Work order 1:
Please answer these questions about the article on empaths and narcissists, one per line:
(a) Which dynamic do many empaths mistake the relationship with a narcissist for?
(b) What reason do narcissists claim for feeling inclined to "run"?
(c) According to what many people believe, what are narcissists put in our lives to help us do?
Work order 2:
In the article on empaths and narcissists, list every action that the section headed "5 – The narcissist is not the “runner” in what you thought was a twin flame relationship" says narcissists take.
Work order 3:
Write the next part of the article on empaths and narcissists, starting right after its last sentence.

Text for analysis:
☆ ☆ ☆ ☆
7 Painful Truths All Empaths Must Eventually Face About Narcissists

 

5 – The narcissist is not the “runner” in what you thought was a twin flame relationship

Many empaths mistake the dysfunctional undercurrents of a relationship with a narcissist as those of the twin flame runner/chaser dynamic.

Narcissists take advantage of this mistaken belief, using it as a great window of opportunity to disappear from the Empath so they can groom other supply or generally live life on their own terms, which includes pretending to be in a committed, progressive relationship, all while they secretly live life as a single person behind the Empath’s back.

Narcissists excuse themselves for this covert behavior by claiming they love the Empath too much and are frightened by the depth of their love, hence why they feel inclined to “run”.

 

6 – Even if you and the narcissist made contracts together before this lifetime, you must accept the necessity to move on without them

In the spiritual scheme of things, many people believe narcissists are put in our lives to help us evolve into healed, cosmically aware individuals.
☆ ☆ ☆ ☆
Available data:
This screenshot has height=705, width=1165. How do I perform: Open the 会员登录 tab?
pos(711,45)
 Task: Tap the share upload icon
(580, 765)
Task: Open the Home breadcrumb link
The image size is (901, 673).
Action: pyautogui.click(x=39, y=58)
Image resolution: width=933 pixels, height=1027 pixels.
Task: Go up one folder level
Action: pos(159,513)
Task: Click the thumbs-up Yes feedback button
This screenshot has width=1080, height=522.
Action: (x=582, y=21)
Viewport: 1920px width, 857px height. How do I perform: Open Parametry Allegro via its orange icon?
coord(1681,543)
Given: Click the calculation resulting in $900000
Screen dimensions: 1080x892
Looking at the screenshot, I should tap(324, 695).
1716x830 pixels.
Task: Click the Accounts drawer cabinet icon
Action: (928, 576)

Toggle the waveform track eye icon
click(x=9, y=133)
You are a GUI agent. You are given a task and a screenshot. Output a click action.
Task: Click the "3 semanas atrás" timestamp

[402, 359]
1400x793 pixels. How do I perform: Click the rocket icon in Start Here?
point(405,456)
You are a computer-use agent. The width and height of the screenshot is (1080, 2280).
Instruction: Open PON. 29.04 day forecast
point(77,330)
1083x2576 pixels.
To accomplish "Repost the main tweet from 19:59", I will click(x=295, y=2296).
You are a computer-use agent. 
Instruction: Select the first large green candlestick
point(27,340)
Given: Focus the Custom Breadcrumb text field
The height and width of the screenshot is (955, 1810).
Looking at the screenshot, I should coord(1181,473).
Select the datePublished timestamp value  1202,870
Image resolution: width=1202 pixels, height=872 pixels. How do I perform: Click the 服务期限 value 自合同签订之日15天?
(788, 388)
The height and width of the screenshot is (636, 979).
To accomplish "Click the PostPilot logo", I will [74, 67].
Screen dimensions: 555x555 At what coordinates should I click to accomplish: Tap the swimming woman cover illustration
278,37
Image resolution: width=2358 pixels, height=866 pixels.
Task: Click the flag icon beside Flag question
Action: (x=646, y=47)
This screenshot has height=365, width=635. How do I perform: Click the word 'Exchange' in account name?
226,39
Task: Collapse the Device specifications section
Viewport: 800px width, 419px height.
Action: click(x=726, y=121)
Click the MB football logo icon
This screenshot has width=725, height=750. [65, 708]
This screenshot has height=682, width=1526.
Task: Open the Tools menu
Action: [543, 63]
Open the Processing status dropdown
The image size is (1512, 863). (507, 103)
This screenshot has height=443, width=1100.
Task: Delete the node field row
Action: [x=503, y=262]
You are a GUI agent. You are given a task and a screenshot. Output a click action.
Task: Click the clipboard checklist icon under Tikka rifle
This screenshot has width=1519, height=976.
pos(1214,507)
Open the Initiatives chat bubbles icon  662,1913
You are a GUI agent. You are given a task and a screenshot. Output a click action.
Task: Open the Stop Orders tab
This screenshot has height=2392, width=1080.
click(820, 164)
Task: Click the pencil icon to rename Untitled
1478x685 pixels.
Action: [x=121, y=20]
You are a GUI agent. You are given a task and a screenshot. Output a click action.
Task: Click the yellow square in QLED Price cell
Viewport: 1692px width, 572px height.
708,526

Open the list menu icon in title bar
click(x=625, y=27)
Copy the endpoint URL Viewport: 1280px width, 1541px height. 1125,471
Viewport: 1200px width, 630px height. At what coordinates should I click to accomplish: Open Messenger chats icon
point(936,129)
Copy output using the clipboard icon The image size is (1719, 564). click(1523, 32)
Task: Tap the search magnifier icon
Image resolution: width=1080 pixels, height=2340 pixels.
☆ ☆ ☆ ☆
Output 1:
(a) The twin flame runner/chaser dynamic.
(b) They claim they love the Empath too much and are frightened by the depth of their love.
(c) To help us evolve into healed, cosmically aware individuals.

Output 2:
- Take advantage of the mistaken belief
- Disappear from the Empath
- Groom other supply
- Generally live life on their own terms
- Pretend to be in a committed, progressive relationship
- Secretly live life as a single person behind the Empath's back
- Excuse themselves for this covert behavior by claiming they love the Empath too much and are frightened by the depth of their love

Output 3:
While that may be true, we must recognize when it comes time to sever those ties and vows with the narcissist, which feels devastating for any Empathic individual with strong moral codes.  Whereas Empaths want to soothe the narcissist’s hurts and help them feel secure, the narcissist simply wants to siphon the Empath’s compassionate energy like fuel for an engine.

Even after the relationship ends, the energetic ties remain, despite the amount of time that elapses.  And even though you may be apart from them now, you’re still deeply bonded to them energetically. This can drain your energy, as well as cause symptoms of depression and hopelessness.  Therefore, it’s critical to cut the energetic ties with the narcissist so you can move on.

 

7 – Love doesn’t always conquer all

Most Empaths hold these common beliefs about love and relationships:

Where there’s a will, there’s a way.  Love conquers all.  Everyone has some good in them and deserves the benefit of the doubt.  If you want to be forgiven, you must forgive.  The Ex didn’t have any family or friends, and now I’ve “abandoned” them, too.  I wasn’t perfect, either. 

These nuggets of insight might apply to other areas of life, but not to toxic relationships.  Why? Because it gives Empaths another way to torture themselves.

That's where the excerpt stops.